= Gysinge =

Place in Gävleborg, Sweden

Gysinge is a town in the municipality of Sandviken in the county of Gävleborg, Sweden. There are actually two localities: Gysinge (northern part) with 123 inhabitants and Gysinge (southern part) with 174 inhabitants. The history of Gysinge is closely linked with that of the Gysinge forge (Gysinge bruk). It is also the main entry point to Färnebofjärden National Park, established in 1998.

== History ==
The Gysinge forge was founded in 1668, when Peder Swensson received on April 29 the privileges to create a blast furnace. Access to energy from the river as well as to wood made this site, which had previously been used as a summer pasture site for the villagers of Klappsta, a particularly favorable location. The first blast furnace was built in 1670 on what is now hyttbacken, and production of materials for the Swedish army began. At the end of the 1670s, Anders Larsson Höök became co-owner of the forge. In 1677, Anders Larsson Höök received from the king the right to exploit the Dannemora mine as well as the woods around the forge, and soon after the forge received the right to produce wrought iron. The iron produced was of high quality and was in great demand abroad. The forge was enlarged several times during the 18th century.
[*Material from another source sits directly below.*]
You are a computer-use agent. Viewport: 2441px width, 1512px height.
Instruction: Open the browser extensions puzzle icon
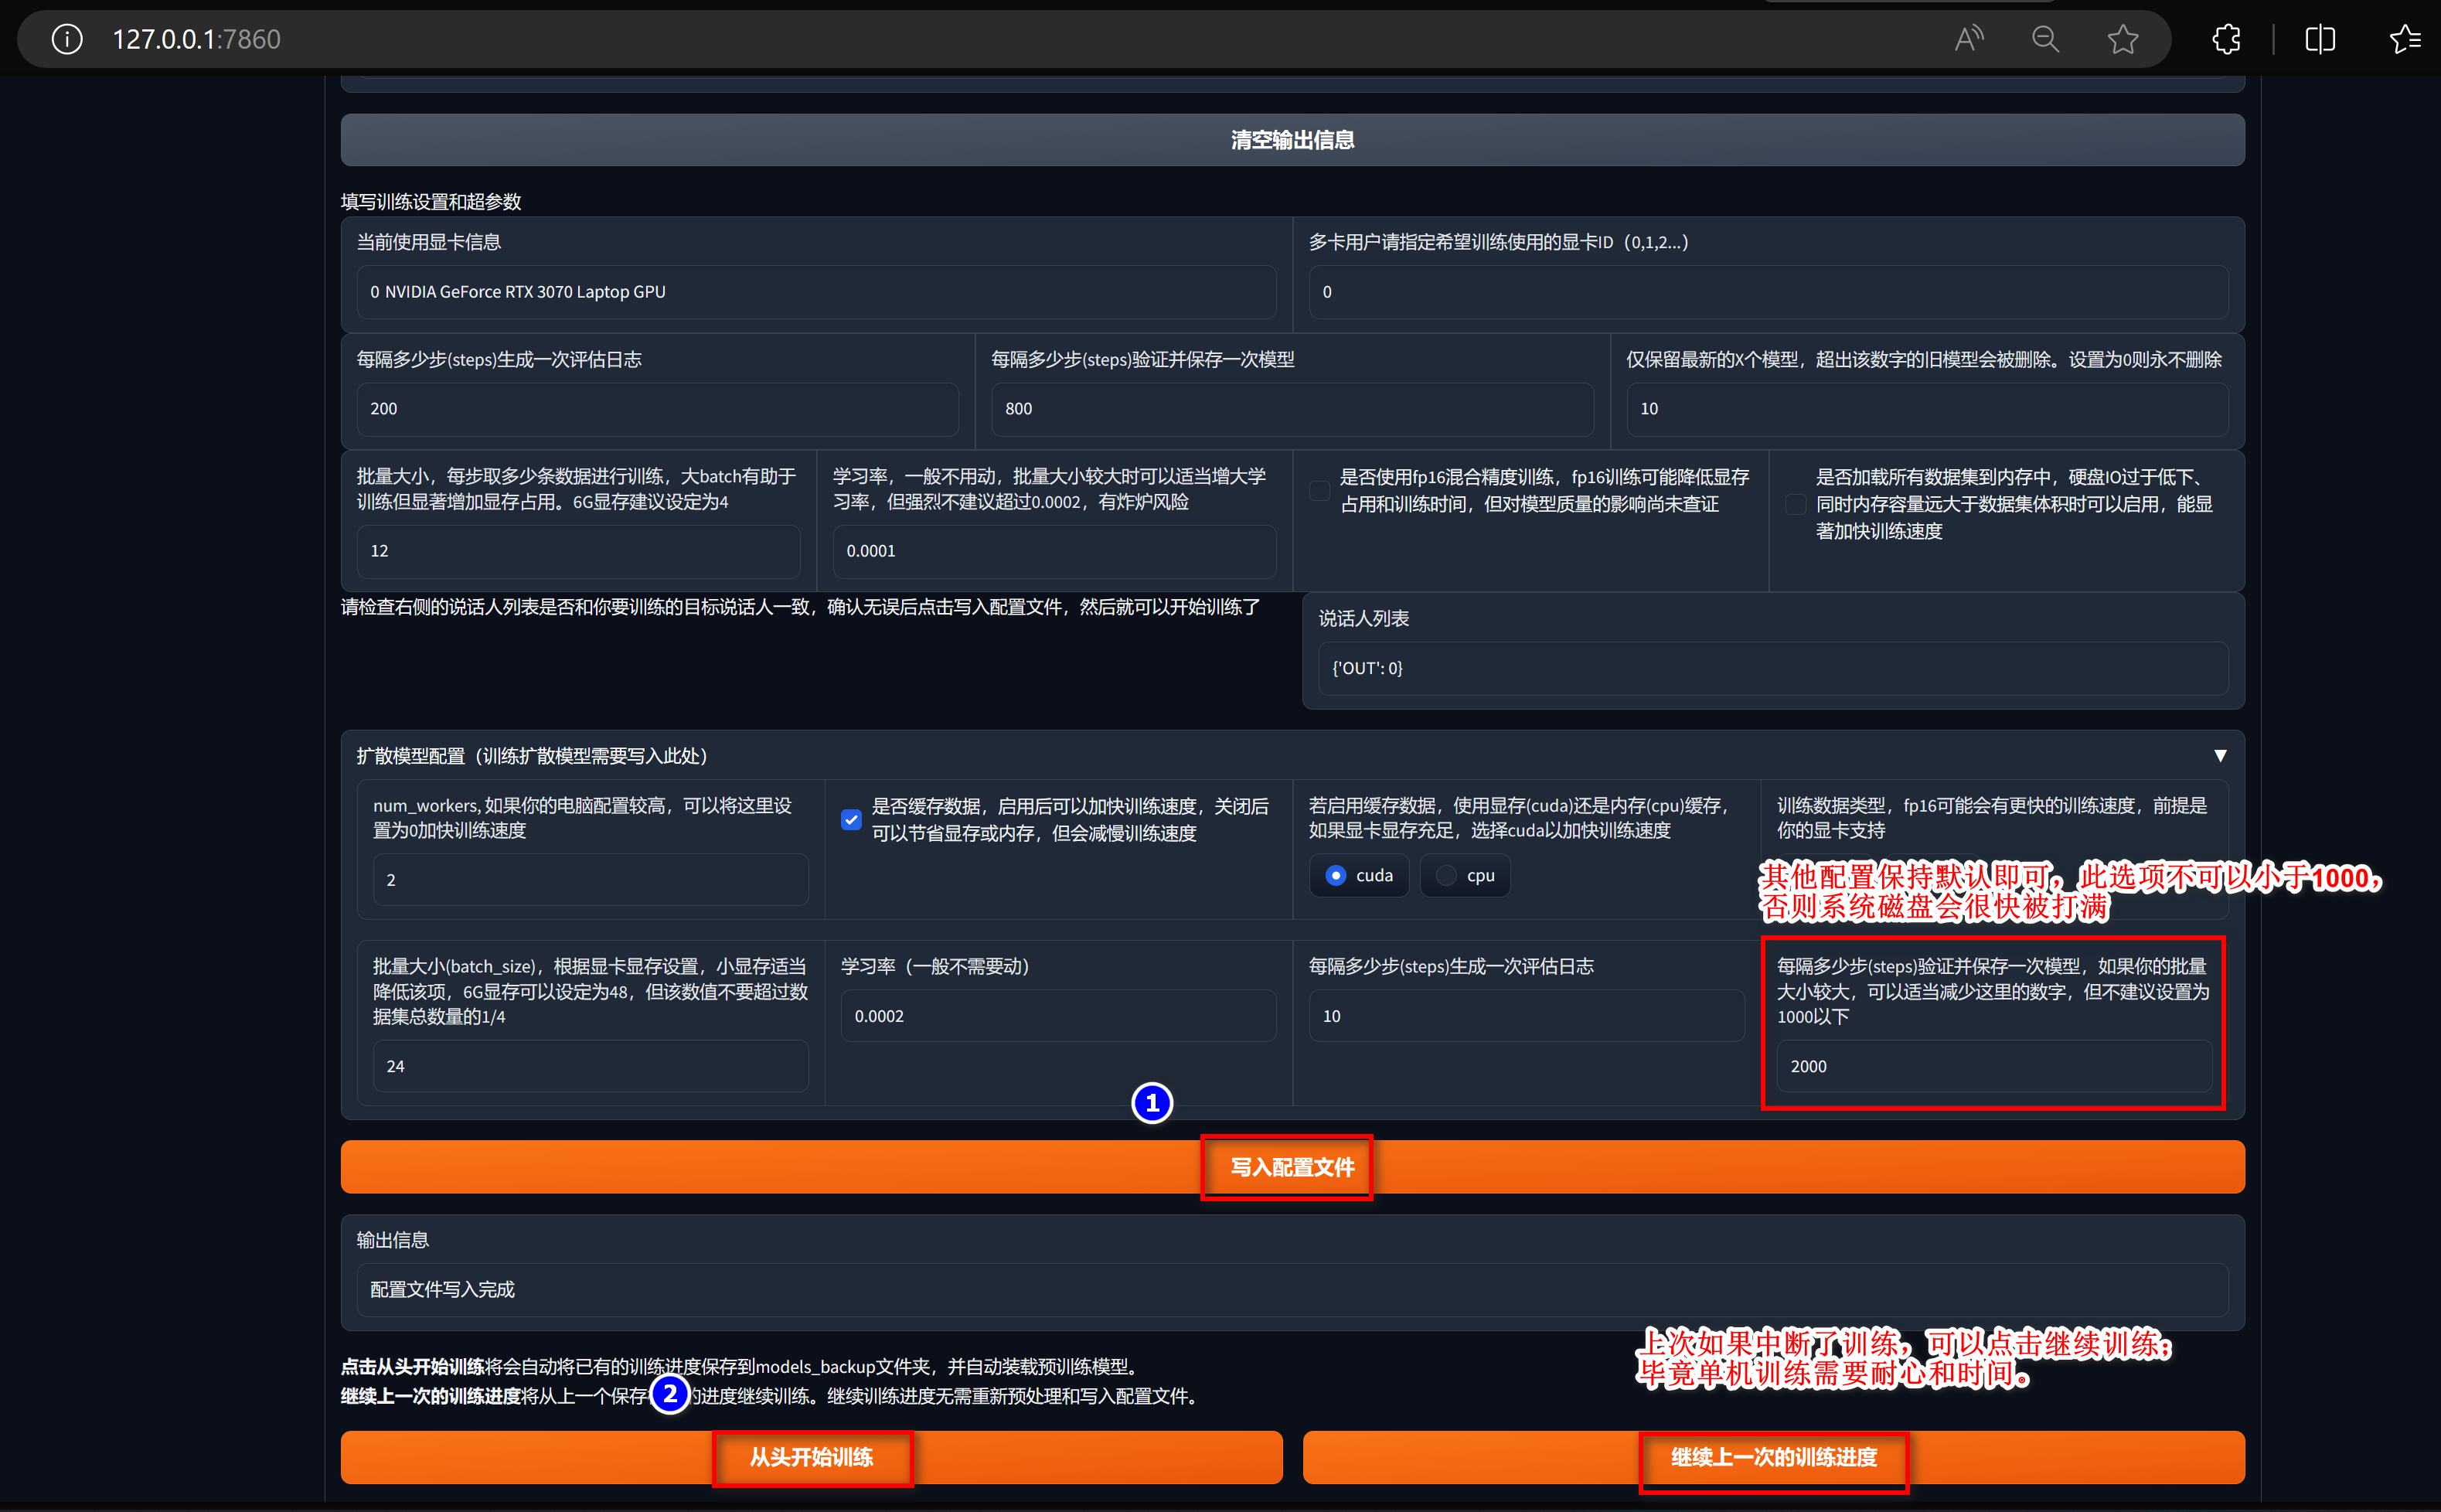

In the 19th century, Michael Benedicks bought the forge, which then experienced a golden age under his direction and that of his descendants, becoming one of the most important forges in the country. At the end of the century, the Lancashire method was used. When this method began to decline, the engineer F. A. Kjellin developed an induction furnace, which thus became in 1900 the first electric furnace in the world. In 1903 the forge was sold to Stora AB and was shut down.